Recently Dropbox the popular data syncing service inadvertently allowed access to all of its 25 million user’s accounts with no password. In other words, anyone could login to any account without knowing the password.
This is the latest in a string of security problems at Dropbox. Unfortunately they are not alone; other popular cloud services like LastPass the password syncing service and others have had security blunders or have been outright hacked.
Better known still is the recent hack of Sony’s Play Station Network allowing the private identity information of millions of users to escape into the wild. There have been countless examples of this and it’s only going to get worse.
Many of us are becoming increasingly dependent and trusting of online services. We will now put even our most private data on a service on the Internet for safekeeping and convenience. Just a few years ago most of us would have considered much of this unthinkable. Now it’s quickly becoming the new normal.
Combine the ever-increasing security concerns with questionable motivation of the cloud service providers and things look even more concerning.
Here’s an example from July 1st where Dropbox changed their terms of service to include the following statement:
‘By submitting your stuff to the Services, you grant us (and those we work with to provide the Services) worldwide, non-exclusive, royalty-free, sublicenseable rights to use, copy, distribute, prepare derivative works (such as translations or format conversions) of, perform, or publicly display that stuff to the extent reasonably necessary for the Service.’
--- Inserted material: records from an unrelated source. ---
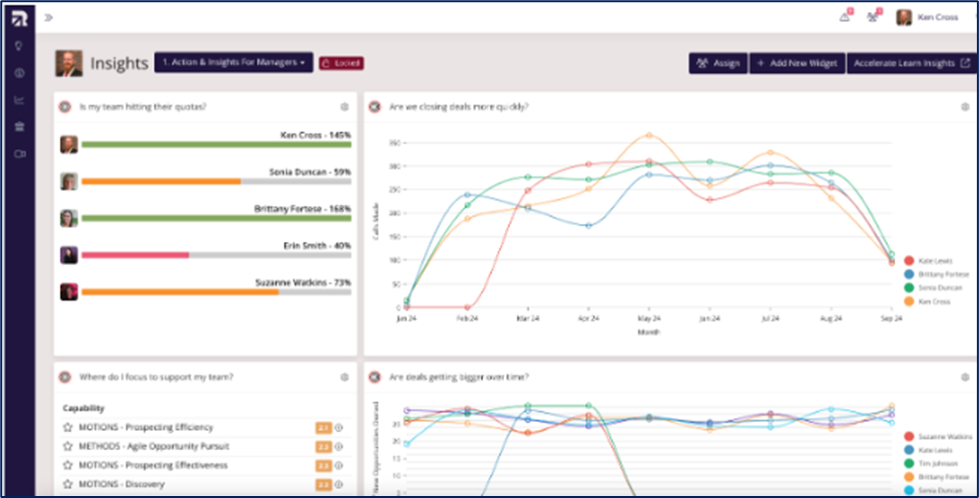The height and width of the screenshot is (498, 979).
Task: Click the Assign button
Action: tap(718, 63)
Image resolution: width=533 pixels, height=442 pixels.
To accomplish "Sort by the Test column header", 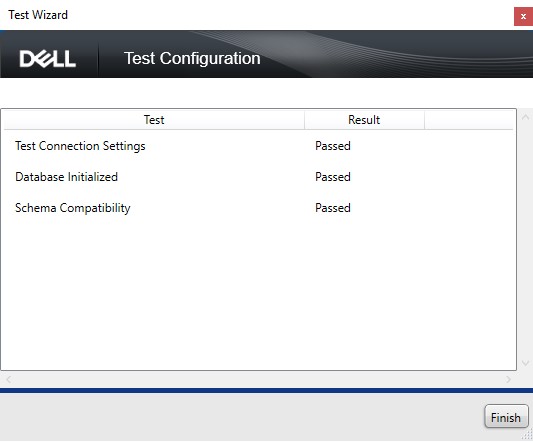I will tap(154, 120).
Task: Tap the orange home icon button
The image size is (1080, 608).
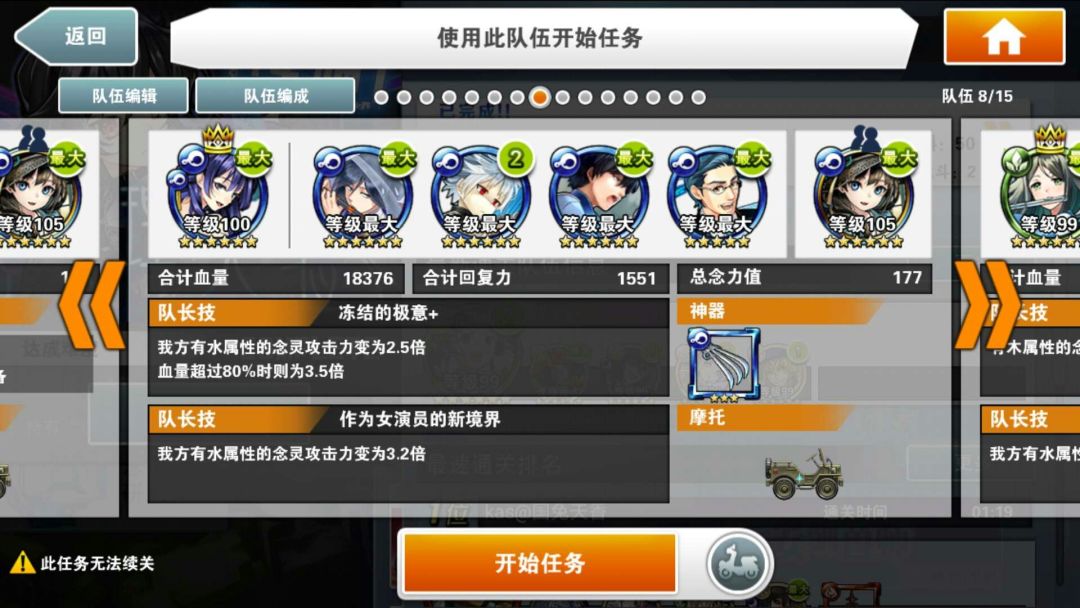Action: 1004,36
While the intent may well be harmless, it’s a bit unsettling when you consider what these services are used for. I’m just using Dropbox as an example, other ‘cloud services’ have their own issues.
My point here isn’t that we should all go back to storing all our data on floppy disks in a desk drawer, but rather we need to be careful as we move into the cloud. Just because a service sounds like a good idea, fills a need and your friends are using it, doesn’t mean we should be ‘all in’ on every good idea. It takes more than a good smart phone app to make a solid, trustworthy service.
Do your homework before agreeing to the terms of service. Understand the company and the service before you start sending your data out to them then pay attention to the service after the fact.